Didion decidedly states she is speaking about a “wagon-train morality. ” and “For better or for worse. we are what we learned as kids. ” She negotiations about her childhood and hearing “graphic litanies about the Donner-Reed party and the Jayhawkers. She maintains they “failed in their truenesss to each other. ” and “deserted one another. ” She says they “breached their primary truenesss. ” or they would non hold been in those state of affairss. If we go against our “primary loyalties” we have failed. we regret it. and therefore “have bad dreams. ”

Didion insist that “we have no manner of knowing…what is ‘right’ and what is ‘wrong. ’ what is ‘good and what is ‘evil’ . ” She sees political relations. and public policy falsely assigned “aspects of morality. ” She warns us non to deceive ourselves into believing that because we want or need something “that it is a moral jussive mood that we have it. so is when we join the stylish lunatics. ” She is stating this will be our death. and she may good be right.

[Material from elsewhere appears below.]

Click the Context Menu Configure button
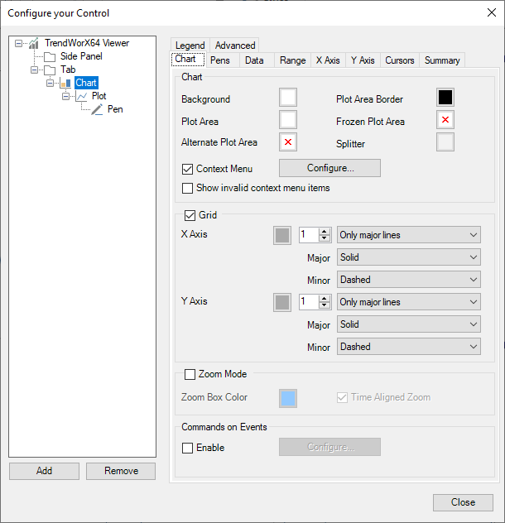The width and height of the screenshot is (505, 523). click(x=329, y=168)
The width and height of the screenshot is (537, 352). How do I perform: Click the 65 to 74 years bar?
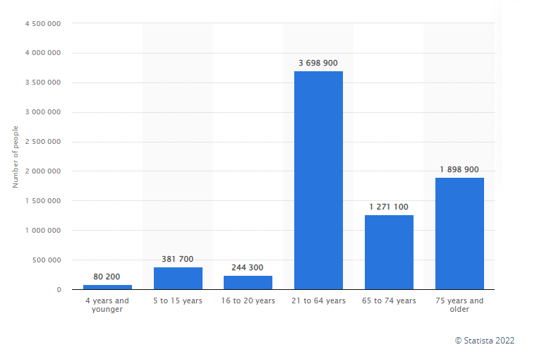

Hitler’s thought that he had “a moral imperative” to “purify the Aryan race” serves as a affecting reminder of such a psychotic belief.

In 1939 Hitler’s Nazi ground forces invaded Poland and started World War II. World War II came to an terminal in big portion due to the United States dropping two atomic bombs. If the war had continued and escalated to the point of Hitler’s Nazis and the United States dropping more atomic bombs we could hold destroyed most. if non all. of humanity. the ultimate act of “fashionable lunatics. ” We may believe our behaviours are merely and righteous. but Didion’s essay makes us closely examine our motivations and ethical motives. She contends that lunatics. slayings. war felons and spiritual icons throughout history have said “I followed my ain scruples.

” “I did what I thought was right. ” “Maybe we have all said it and possibly we have been incorrect. ” She shows us that our “moral codes” are frequently subjective and unsound. that we rationalize and warrant our actions to accommodate our subterranean motivations. and our lone true morality is “our trueness to those we love. ” It is this “loyalty to those we love” that forms our households. so our metropoliss. our provinces. our states and finally our planetary community. Without these “moral codifications. ” societal order would interrupt down into pandemonium and lawlessness.